##### Data #####

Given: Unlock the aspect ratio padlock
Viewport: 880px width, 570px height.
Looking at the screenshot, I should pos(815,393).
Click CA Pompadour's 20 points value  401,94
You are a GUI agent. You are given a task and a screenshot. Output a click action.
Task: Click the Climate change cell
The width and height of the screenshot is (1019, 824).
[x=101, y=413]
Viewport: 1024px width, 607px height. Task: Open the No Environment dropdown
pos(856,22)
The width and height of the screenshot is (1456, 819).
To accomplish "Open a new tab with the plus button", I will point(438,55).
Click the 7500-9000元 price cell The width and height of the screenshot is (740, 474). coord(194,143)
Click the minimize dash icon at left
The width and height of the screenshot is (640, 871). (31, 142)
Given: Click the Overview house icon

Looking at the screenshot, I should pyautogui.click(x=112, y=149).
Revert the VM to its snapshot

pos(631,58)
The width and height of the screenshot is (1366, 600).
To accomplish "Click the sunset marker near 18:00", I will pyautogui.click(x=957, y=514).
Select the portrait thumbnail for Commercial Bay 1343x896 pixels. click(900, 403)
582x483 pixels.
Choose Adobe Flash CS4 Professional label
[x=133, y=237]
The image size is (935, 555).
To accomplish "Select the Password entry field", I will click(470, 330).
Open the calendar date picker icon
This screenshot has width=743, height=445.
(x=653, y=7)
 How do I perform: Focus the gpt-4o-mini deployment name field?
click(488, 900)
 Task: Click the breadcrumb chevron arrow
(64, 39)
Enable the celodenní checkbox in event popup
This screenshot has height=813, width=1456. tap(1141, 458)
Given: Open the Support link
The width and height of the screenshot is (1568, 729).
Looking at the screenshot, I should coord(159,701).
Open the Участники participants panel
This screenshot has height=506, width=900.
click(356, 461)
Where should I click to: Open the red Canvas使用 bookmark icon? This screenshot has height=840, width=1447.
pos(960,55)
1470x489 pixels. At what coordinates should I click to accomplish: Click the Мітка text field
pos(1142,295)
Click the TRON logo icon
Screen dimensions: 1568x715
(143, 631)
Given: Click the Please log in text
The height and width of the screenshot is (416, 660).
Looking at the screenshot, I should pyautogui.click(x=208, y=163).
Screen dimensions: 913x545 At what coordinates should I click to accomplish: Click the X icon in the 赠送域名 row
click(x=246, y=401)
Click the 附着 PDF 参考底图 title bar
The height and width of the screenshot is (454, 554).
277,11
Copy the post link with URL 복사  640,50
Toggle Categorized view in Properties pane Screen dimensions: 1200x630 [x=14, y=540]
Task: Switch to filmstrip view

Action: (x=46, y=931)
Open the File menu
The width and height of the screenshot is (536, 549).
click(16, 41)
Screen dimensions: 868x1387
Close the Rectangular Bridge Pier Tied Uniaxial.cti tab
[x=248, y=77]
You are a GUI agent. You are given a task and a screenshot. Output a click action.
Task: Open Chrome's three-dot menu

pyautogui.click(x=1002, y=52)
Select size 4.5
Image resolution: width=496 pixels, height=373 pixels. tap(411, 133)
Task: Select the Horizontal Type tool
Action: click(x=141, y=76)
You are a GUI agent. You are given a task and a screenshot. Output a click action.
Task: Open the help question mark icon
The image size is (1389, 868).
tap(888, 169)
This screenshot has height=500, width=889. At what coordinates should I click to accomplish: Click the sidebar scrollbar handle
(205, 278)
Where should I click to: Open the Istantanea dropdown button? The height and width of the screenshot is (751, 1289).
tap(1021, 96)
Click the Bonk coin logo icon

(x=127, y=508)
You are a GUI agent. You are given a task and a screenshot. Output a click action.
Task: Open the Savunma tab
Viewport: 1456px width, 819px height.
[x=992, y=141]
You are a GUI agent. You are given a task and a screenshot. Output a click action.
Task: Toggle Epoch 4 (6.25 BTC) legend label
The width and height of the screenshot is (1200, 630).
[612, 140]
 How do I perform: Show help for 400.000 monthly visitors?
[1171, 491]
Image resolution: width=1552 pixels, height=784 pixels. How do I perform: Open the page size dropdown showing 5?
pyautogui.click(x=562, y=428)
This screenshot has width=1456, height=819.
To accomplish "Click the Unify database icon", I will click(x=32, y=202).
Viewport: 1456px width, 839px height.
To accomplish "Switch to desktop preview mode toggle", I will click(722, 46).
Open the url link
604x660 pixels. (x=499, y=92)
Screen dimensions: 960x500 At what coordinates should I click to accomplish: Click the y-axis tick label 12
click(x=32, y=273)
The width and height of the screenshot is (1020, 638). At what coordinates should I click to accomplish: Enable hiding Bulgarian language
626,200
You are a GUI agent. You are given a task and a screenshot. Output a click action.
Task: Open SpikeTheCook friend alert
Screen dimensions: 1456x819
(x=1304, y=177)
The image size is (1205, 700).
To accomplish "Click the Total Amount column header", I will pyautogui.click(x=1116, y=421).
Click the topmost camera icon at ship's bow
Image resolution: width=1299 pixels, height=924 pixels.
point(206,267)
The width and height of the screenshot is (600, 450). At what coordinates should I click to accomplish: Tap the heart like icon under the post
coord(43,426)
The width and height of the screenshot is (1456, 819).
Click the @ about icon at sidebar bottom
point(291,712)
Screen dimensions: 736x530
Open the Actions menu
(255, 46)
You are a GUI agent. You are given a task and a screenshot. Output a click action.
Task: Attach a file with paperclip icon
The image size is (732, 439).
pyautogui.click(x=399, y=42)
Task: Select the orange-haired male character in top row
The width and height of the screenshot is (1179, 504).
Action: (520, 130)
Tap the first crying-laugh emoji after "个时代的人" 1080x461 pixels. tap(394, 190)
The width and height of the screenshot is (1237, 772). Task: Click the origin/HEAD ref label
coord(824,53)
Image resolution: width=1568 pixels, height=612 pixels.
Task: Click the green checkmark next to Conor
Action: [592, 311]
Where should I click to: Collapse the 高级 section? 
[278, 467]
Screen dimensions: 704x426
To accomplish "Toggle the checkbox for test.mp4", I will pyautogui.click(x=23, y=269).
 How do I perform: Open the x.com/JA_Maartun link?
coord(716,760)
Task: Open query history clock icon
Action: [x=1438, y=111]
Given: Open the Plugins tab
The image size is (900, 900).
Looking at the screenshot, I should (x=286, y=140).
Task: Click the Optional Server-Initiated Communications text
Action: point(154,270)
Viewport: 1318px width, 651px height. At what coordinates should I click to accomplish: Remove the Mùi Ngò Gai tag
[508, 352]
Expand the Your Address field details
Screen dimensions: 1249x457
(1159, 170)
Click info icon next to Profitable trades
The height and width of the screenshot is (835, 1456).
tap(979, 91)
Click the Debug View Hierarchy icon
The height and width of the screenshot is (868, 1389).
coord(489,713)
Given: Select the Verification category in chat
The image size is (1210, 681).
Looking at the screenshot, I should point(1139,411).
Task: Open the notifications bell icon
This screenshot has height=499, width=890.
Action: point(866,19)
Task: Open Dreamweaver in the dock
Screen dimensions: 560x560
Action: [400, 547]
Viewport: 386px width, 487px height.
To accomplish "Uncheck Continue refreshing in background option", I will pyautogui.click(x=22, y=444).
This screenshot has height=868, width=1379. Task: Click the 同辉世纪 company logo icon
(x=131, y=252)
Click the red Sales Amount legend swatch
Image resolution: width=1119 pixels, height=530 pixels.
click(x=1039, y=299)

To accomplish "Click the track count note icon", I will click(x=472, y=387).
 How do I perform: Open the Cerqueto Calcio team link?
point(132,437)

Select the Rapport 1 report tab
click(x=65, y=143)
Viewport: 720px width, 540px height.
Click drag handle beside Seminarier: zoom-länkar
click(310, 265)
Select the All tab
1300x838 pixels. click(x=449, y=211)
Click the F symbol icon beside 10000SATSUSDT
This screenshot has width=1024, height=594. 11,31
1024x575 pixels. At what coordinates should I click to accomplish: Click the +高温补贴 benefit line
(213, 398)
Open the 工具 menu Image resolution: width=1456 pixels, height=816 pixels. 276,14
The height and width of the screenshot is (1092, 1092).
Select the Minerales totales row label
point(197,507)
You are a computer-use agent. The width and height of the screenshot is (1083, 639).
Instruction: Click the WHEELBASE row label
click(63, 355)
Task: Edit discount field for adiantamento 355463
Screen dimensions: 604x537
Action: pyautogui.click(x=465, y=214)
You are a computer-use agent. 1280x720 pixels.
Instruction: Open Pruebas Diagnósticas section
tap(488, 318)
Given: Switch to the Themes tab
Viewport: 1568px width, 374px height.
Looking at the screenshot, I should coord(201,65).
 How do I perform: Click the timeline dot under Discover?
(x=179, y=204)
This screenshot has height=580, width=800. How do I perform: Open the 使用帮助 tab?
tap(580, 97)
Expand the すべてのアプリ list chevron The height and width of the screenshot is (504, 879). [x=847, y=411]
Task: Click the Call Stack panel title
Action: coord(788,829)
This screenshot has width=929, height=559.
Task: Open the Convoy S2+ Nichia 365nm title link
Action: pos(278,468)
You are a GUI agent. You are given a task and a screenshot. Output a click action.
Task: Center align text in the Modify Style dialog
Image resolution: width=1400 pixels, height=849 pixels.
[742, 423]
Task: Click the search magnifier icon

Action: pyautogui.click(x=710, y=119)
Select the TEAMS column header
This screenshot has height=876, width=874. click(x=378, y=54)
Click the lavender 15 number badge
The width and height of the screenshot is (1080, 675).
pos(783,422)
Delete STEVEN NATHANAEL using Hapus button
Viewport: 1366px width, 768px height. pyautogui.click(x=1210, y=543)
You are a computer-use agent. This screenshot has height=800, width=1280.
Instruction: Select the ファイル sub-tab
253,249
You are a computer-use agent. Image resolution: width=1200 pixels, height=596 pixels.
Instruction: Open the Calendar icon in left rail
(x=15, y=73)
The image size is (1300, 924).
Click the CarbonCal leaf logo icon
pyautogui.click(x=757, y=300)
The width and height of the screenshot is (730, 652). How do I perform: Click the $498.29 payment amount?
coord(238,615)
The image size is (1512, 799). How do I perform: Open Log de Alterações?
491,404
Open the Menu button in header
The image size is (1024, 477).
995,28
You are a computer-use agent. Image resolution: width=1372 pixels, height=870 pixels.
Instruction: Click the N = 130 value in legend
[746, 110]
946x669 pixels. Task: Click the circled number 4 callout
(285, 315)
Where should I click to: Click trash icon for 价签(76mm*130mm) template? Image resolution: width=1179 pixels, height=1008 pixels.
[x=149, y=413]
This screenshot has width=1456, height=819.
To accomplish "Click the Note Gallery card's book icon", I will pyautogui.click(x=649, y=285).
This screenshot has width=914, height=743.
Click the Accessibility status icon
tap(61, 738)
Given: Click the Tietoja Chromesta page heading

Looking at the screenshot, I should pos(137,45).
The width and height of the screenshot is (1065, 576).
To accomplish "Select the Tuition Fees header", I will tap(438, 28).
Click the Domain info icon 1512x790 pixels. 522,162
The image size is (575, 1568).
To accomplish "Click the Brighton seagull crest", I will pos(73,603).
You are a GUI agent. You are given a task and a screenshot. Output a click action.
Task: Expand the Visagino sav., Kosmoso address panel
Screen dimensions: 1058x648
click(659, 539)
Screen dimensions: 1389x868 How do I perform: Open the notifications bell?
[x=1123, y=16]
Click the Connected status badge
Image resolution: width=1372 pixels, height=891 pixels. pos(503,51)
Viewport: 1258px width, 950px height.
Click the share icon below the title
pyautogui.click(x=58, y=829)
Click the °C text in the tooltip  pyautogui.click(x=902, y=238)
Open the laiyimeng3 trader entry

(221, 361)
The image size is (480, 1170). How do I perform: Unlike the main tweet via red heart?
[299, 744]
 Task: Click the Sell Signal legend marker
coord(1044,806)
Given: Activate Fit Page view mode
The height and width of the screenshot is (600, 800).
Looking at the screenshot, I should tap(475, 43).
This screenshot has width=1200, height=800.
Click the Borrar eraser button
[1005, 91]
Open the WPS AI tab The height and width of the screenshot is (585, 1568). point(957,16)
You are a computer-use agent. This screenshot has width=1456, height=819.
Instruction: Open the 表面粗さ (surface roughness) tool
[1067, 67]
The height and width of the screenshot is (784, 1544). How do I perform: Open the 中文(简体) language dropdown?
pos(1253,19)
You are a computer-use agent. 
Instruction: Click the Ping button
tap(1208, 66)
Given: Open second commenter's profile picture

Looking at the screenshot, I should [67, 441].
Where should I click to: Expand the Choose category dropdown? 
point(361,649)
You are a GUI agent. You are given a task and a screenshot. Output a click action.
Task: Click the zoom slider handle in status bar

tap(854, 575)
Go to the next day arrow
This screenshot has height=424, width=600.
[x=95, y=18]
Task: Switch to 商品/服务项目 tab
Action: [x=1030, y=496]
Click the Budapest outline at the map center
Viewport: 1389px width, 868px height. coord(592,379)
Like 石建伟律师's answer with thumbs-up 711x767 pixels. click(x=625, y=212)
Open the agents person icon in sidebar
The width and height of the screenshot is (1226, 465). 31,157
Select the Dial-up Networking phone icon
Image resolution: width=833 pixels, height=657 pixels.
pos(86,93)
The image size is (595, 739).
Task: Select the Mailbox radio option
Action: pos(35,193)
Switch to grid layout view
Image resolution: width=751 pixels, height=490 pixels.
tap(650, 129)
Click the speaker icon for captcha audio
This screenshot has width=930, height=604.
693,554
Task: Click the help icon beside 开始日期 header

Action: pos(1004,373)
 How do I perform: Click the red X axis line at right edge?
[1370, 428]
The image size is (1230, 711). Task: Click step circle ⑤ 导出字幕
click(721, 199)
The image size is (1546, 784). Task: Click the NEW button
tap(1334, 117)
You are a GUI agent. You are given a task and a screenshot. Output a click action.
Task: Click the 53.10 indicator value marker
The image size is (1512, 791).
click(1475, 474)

#####

- Problem to solve
Reproduce the items from the line with "Given: Switch to the Themes tab" to the line with "Action: pos(278,468)", copying them character for character.

- Result of this exercise
Given: Switch to the Themes tab
Viewport: 1568px width, 374px height.
Looking at the screenshot, I should coord(201,65).
 How do I perform: Click the timeline dot under Discover?
(x=179, y=204)
This screenshot has height=580, width=800. How do I perform: Open the 使用帮助 tab?
tap(580, 97)
Expand the すべてのアプリ list chevron The height and width of the screenshot is (504, 879). [x=847, y=411]
Task: Click the Call Stack panel title
Action: coord(788,829)
This screenshot has width=929, height=559.
Task: Open the Convoy S2+ Nichia 365nm title link
Action: pos(278,468)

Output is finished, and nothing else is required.